I'd quietly ask people to keep an eye on the two old bags when you're not there. Explain the situation and that you are concerned about what they might get up to when you're not there. It's a shame, it only takes one or two people to ruin an atmosphere in a livery yard. Grrrrrr


----------



## Natti (31 March 2013)

Equilibrium Ireland - Cleo is not normally first, infact we had a problem with her _ not being there _ for a couple of months. She's almost always caught after Phoenix and she doesn't have any problems with this. On this particular occasion she was standing parallel to the gate and wasn't pushing to get out. Cleo and Phoenix come in together most of the time, as my friend and I normally go to get them at the same time, but she has no probelm with waiting if, say, my friend cant make it up and I look after her as well. Also, depending on how quickly we can get up after school, the other horses are normally gone. I could totally understand these women complaining about Phoenix though as she can be quite pushy at times.  I have found that there are lots of assumptions about her but these ones about Cleo are new. 

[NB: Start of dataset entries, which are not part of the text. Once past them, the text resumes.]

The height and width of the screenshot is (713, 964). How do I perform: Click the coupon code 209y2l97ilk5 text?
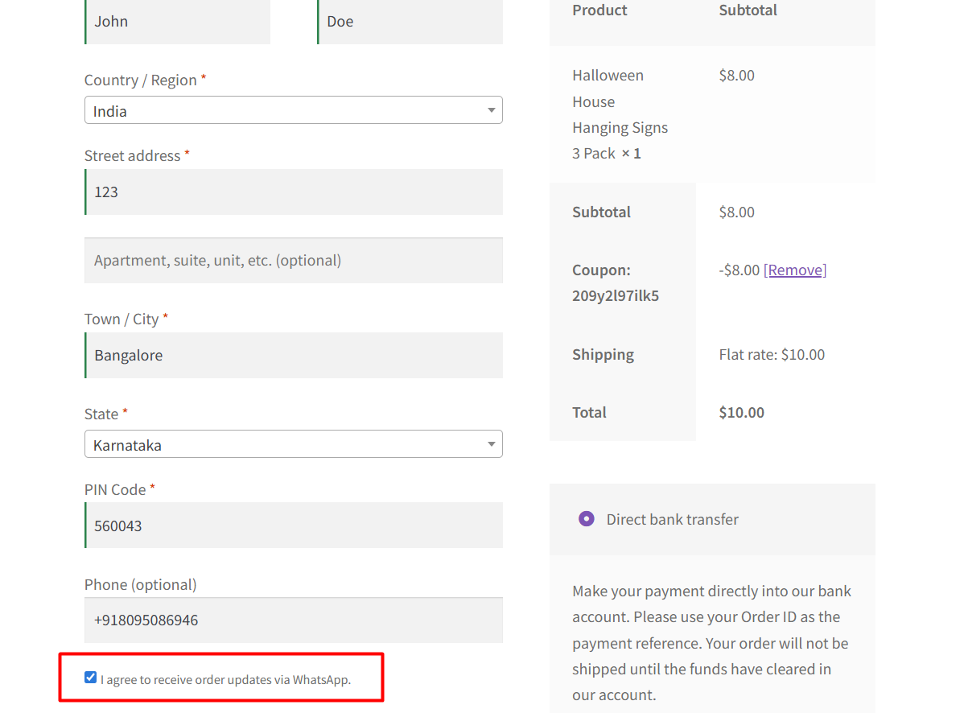(x=616, y=296)
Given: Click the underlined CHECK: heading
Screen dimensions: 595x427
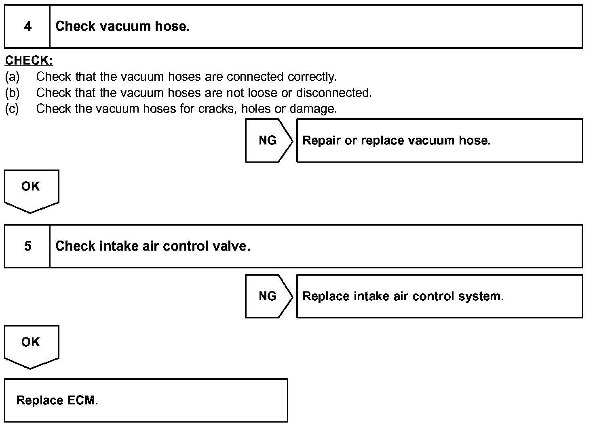Looking at the screenshot, I should tap(29, 61).
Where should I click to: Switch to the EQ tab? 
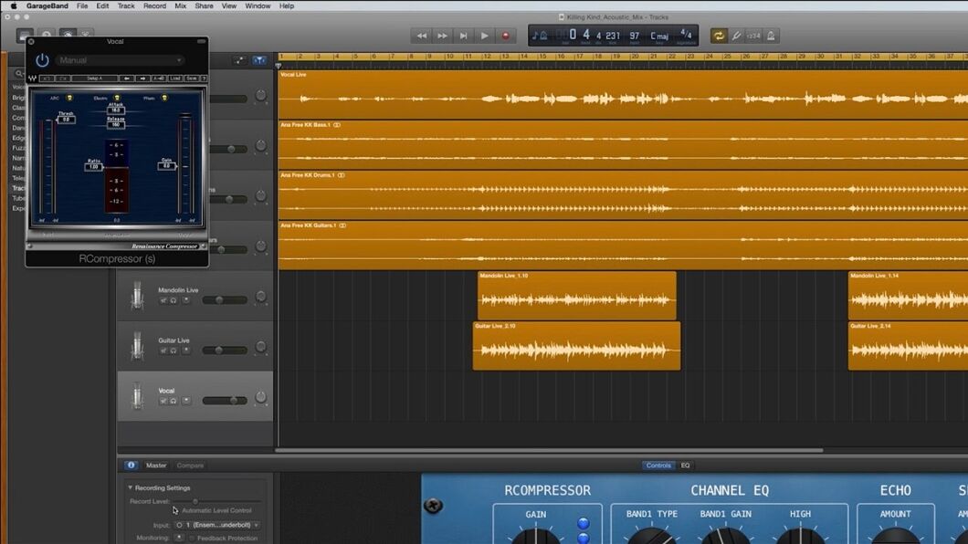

I have been keeping an eye (and ear, I can hear them out at Phoenix's stable) on these women and have found that people seem to, if not like them, at least listen to what they have to say. Think I will be asking around for a little bit more info. on them before I speak to the yo, but will be talking to the guy I loan Phoenix from a bit more, and have already mentioned the incident to him and he's not happy, as is the lady my friend loans Cleo from.


----------



## Equilibrium Ireland (1 April 2013)

Just asking that's all. Again do not agree with these women. I just can't think why on earth grown women would act like this towards a horse. Poor Cleo. 

People. 

Terri


----------